The social network's annual developer get-together as part of the South by Southwest Interactive Festival focused on how it can bring its Facebook Connect technology to gamers on disparate platforms.

Caroline McCarthy Former Staff writer, CNET News
Caroline McCarthy, a CNET News staff writer, is a downtown Manhattanite happily addicted to social-media tools and restaurant blogs. Her pre-CNET resume includes interning at an IT security firm and brewing cappuccinos.
Caroline McCarthy
3 min read

AUSTIN, Texas--Facebook envisions its technology as a powerful unifying force in the gaming world, games program manager Gareth Davis said to a packed house of eager coders at the social network's "Developer Garage" event on Sunday afternoon here. The get-together was held as part of the South by Southwest Interactive Festival (SXSWi), which drew developers and other tech enthusiasts from all over the world to Austin for the week.

"Facebook is a service that enables developers, like you, to make applications social everywhere, on as many platforms as possible, and we get some very interesting cross-platform properties," Davis said at the beginning of his talk. The company's Facebook Connect technology has been extended from third-party Web sites to the iPhone and now gaming consoles like the Xbox 360.

"We're working very closely with the console makers--Sony, Xbox, and Nintendo--and we've done integrations with all three of them," Davis said. He envisions a world in which thanks to Facebook Connect, a multiplayer game can be played by gamers on consoles, PCs, Facebook, and mobile devices simultaneously, effectively ending the longstanding problem of not enough game platform interoperability.

About 200 million people play games on Facebook every month, Davis said. Many of these are relatively basic social games--Farmville, Mafia Wars, Pet Society, and the like.

Davis says that will change as Facebook Connect grows more sophisticated, and he hinted at the widespread reports that geolocation, the Silicon Valley crowd's current hot fad, will be coming to Facebook.

"We can build a new kind of game around identity, and friends, and augmented reality, and location," Davis said. "It's going to be a really exciting 12 months," he added, referring to the fact that Facebook Connect for the iPhone had been launched exactly one year prior, bringing the capabilities of the "social graph" to hundreds of iPhone and iPod Touch games.

Games have become a key focus of Facebook as it became clear that they were far and away the most successful applications to be built on the social network's developer platform: companies like Zynga and Playfish (now owned by Electronic Arts) have become hugely profitable sensations. They also served to elevate Facebook's own revenues, as millions of avid social gamers spent hours at a time on the site and led to a significant boost in ad impressions.
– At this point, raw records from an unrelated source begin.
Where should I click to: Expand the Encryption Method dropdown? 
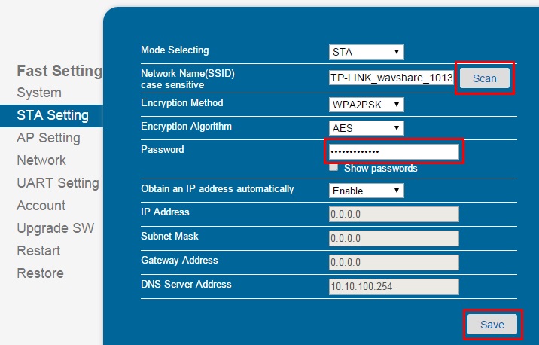point(366,105)
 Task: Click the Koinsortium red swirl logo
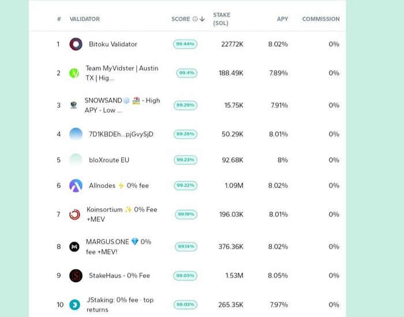[74, 215]
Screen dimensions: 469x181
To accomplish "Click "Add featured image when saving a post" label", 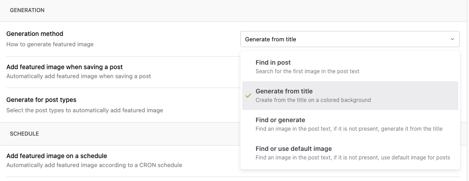I will (x=65, y=67).
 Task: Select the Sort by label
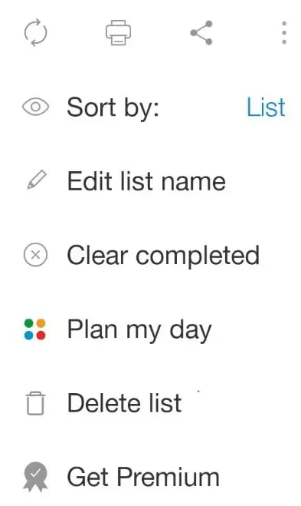tap(113, 107)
Gaming companies have been snapping up Facebook's ad inventory themselves as they lobby to get even more of the social network's 400 million users on board.

Speaking later on Sunday at the Developer Garage, Playfish co-founder Sebastian de Halleux spoke of "the brave new world beyond Facebook.com," something that undoubtedly has concerned Facebook as it attempts to keep benefiting from the gaming craze. So now, it's courting game developers to see Facebook Connect as a tool, not a tether: play with more friends, reach bigger audiences, and eventually pull once-disparate platforms together.

"We're talking about bringing you the game experience to the platform that you prefer the most, and for many people that is an Xbox or a PlayStation," de Halleux said.